Wow. I’m amazed, relieved, and in a way saddened that Childhood is coming out in four days. I decided this blog post was going to be free form writing, or, in other words, writing without thinking, or a stream of consciousness, with no editing. There’s a reason for that which will hopefully become apparent.
I should be happy about this date. After all, while Childhood is only a novelette (about 11,000 words but honestly I forgot the exact count), it is still a professionally produced product. Besides the writing, which I’d like to say is professional as I have a few novels and other works under my belt, the editing was top notch (thanks, Darling Axe) and the cover conveys the simplicity of childhood with the hint of issues in the future (the rip in the sky, a nice add from Diane Turpin Designs).
I’m going to go on a tangent for a second about the editing. Michelle from The Darling Axe was excellent, and not just from an editing standpoint. I felt like that after working with her I’d taken a couple of graduate courses in fiction writing. She challenged me to do better. I’m a type-A personality, and I can’t deny a good challenge. Her influence will be reflected in all of my future works, regardless of whether I ever work with her again (but I hope to).

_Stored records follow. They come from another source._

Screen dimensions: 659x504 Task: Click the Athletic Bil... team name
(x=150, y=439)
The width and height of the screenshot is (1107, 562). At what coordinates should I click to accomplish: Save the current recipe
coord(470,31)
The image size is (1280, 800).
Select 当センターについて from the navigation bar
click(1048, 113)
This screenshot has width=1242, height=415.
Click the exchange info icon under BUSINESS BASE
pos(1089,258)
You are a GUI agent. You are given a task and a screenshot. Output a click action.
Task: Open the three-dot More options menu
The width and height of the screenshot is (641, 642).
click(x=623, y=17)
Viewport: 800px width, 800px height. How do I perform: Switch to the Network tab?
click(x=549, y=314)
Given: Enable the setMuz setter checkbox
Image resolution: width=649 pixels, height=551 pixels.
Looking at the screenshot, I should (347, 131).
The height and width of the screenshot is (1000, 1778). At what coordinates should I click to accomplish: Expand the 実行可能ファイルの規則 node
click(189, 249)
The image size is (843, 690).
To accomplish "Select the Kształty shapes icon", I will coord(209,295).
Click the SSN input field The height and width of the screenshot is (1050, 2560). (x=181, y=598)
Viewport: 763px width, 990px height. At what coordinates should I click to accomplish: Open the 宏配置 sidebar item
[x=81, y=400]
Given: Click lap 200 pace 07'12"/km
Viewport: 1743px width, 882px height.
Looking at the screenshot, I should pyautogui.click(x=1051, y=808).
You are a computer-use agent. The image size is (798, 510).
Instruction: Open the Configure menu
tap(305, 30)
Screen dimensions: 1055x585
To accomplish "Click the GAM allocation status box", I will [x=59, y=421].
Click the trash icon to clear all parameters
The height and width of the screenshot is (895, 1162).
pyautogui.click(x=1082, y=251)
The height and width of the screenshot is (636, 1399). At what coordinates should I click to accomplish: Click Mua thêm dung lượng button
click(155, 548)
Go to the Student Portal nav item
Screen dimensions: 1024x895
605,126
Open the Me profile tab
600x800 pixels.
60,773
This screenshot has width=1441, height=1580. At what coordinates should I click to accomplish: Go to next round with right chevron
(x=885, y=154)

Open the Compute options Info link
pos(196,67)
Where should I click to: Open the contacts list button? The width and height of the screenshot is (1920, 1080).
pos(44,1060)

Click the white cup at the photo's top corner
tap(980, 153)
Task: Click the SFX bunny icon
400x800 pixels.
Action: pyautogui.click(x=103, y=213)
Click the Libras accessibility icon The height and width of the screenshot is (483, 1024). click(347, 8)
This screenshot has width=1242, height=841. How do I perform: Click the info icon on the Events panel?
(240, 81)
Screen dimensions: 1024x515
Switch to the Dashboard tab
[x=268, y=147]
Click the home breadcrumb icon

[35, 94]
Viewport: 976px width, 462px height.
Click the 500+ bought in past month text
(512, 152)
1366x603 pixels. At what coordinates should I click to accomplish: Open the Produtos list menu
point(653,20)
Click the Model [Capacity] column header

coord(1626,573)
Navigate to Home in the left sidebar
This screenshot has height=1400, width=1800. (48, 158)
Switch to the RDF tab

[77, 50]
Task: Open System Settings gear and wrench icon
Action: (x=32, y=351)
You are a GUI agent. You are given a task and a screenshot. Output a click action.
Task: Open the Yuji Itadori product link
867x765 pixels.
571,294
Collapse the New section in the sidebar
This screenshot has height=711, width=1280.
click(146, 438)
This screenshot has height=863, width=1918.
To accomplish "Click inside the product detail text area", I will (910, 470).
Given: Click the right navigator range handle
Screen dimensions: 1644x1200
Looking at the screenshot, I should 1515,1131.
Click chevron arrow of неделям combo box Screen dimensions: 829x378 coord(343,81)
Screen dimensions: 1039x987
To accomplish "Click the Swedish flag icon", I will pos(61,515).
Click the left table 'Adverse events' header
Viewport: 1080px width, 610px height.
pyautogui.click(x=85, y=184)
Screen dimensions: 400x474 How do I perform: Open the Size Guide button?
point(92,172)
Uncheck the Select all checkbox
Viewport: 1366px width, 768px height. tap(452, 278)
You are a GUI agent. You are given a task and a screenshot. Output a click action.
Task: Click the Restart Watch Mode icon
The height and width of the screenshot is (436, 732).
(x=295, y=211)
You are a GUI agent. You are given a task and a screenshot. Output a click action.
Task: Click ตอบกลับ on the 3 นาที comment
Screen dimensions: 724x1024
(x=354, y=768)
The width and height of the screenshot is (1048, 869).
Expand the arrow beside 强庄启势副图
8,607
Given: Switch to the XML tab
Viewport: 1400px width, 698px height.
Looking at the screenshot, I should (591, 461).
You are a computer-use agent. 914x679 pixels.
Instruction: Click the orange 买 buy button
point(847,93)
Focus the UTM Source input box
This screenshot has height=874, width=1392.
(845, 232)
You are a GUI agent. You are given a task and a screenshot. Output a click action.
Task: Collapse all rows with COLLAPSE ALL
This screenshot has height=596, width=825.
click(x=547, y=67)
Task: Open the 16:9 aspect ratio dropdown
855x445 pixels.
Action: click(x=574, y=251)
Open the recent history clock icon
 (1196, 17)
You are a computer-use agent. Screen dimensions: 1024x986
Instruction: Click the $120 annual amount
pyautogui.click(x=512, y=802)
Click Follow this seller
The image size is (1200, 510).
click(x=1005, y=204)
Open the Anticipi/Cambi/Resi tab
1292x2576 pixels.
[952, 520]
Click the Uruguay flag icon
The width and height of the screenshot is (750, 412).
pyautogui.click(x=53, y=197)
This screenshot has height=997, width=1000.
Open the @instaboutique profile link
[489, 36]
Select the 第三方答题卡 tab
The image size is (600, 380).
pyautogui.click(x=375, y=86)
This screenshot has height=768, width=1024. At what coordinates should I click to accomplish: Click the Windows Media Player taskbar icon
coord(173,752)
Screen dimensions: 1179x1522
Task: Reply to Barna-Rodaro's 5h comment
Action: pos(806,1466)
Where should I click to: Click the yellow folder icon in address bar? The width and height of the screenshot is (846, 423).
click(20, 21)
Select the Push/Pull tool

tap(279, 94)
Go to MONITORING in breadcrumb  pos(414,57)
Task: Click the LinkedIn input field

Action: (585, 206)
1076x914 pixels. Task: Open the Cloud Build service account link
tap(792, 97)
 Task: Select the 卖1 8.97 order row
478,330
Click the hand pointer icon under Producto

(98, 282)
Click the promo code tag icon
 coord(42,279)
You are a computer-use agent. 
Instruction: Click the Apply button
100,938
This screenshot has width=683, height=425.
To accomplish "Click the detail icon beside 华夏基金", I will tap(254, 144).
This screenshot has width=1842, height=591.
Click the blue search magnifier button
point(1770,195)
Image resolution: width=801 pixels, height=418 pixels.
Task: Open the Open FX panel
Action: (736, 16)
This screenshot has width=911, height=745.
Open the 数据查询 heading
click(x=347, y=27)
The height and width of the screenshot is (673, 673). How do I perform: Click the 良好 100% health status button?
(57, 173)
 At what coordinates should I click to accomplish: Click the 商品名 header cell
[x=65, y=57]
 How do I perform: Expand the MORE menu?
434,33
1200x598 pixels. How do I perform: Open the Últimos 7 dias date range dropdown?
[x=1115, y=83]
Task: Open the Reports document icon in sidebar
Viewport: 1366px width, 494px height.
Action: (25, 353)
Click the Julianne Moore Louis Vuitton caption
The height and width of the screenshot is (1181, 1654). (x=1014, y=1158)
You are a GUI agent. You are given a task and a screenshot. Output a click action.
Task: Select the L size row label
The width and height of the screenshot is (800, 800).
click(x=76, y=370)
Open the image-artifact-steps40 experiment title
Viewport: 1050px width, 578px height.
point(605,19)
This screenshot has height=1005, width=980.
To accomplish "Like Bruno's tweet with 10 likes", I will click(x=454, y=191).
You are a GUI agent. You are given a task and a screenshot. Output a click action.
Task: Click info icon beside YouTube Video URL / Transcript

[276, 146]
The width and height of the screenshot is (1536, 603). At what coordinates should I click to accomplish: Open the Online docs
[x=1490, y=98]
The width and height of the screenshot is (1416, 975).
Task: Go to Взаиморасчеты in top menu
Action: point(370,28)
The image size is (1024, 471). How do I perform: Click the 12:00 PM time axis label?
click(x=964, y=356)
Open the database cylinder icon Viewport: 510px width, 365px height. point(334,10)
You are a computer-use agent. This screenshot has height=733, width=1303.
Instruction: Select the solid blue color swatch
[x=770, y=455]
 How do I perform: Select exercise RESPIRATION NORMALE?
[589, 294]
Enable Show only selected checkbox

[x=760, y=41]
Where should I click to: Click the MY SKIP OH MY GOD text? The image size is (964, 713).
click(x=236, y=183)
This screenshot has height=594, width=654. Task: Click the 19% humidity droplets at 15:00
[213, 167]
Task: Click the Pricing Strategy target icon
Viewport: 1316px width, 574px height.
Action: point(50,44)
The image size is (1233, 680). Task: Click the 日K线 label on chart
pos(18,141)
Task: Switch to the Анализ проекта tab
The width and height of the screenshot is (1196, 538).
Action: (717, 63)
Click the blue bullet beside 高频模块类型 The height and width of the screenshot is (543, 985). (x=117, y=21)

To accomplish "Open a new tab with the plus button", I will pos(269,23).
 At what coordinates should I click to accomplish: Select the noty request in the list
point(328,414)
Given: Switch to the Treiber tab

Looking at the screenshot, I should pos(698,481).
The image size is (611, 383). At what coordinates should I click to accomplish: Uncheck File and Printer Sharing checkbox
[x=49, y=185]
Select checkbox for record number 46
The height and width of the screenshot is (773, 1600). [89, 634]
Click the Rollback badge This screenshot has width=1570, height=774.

I’m anxious. A dozen or so readers will be reviewing Childhood and posting their thoughts starting February 11th as part of the Celebrate Lit blog tour. I participated in a similar tour for my last novel, Leaving Darkness, and none of the reviews were negative, but not all were five stars either (I think it averaged out to four out of five, which isn’t bad, especially for a self-published work by a relatively unknown author). What if they hate it? Geez, I’m starting to sound like Marty McFly’s dad. It’ll be good, no matter what they say.
Sad. I’m sad because I had hoped to have Fatherhood completed by now. Childhood is the prequel to Fatherhood, a full-length (~80,000 words) novel about abortion from the father’s point of view. Yes, a heavy subject. I pounded out 50,000 words for the NaNoWriMo November challenge (yay me), then stalled. I “lost that loving feeling” for writing temporarily. That’s not a bad thing. Writing is my retirement career, and I’m laying the foundation for it now. My daytime job as principal for a small but successful information security consulting firm takes precedence. I’m only 52; more than a few years from retiring.
“Slow down, you crazy child, you’re so ambitious for a juvenile” – words from Billy Joel (43 years ago – wow) that I heeded. Fatherhood would come in its time when it’s right. and it’s time is God’s time, because my writing is God-inspired. After Leaving Darkness, which I was called to write based on my experiences with a Christian support group, I prayed about what I would write next. The call came about three months later.
Abortion? Really? I thought depression was a heavy topic. My first reaction? No.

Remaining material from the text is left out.